Com esta iniciativa, marcada para Julho, Teodoro Obiang pretende o regresso dos emigrantes guinéus equatorianos ao país. A acção tem por objectivo, de acordo com aquele chefe de Estado, “preservar a paz e o desenvolvimento que o país conhece”.
O dirigente convoca, desta forma, os cidadãos do país que se encontram “dispersos na diáspora por razões políticas, por alguns delitos políticos”, a regressar ao país.
As comunidades da Guiné Equatorial no estrangeiro têm desenvolvido acções de oposição ao actual regime, nomeadamente através da formação de partidos políticos que operam a partir de Espanha e França. Um deles, o Partido do Progresso, formou mesmo um Governo no exílio.

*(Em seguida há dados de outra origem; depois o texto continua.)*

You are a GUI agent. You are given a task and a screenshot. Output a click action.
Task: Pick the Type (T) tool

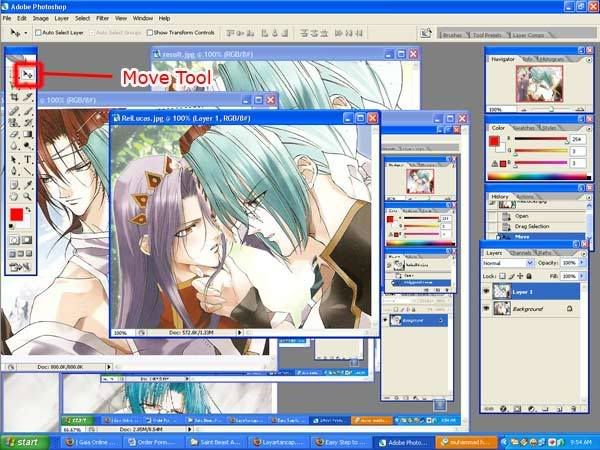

Esta é a sexta operação deste tipo lançada pelo Presidente da antiga colónia portuguesa e espanhola. A última, há quatro anos, permitiu a legalização do partido Cidadãos para o Desenvolvimento, entretanto banido pelo regime, depois de conquistar um lugar no Parlamento.
Cerca de 150 militantes da força política foram julgado, acusados de “sedição, desordem pública, atentados à autoridade e ferimentos graves” a agentes de segurança, durante a campanha eleitoral. Vários foram condenados a cumprir penas de prisão de 48 anos.
Teodoro Obiang, de 78 anos de idade, está no poder há perto de meio século.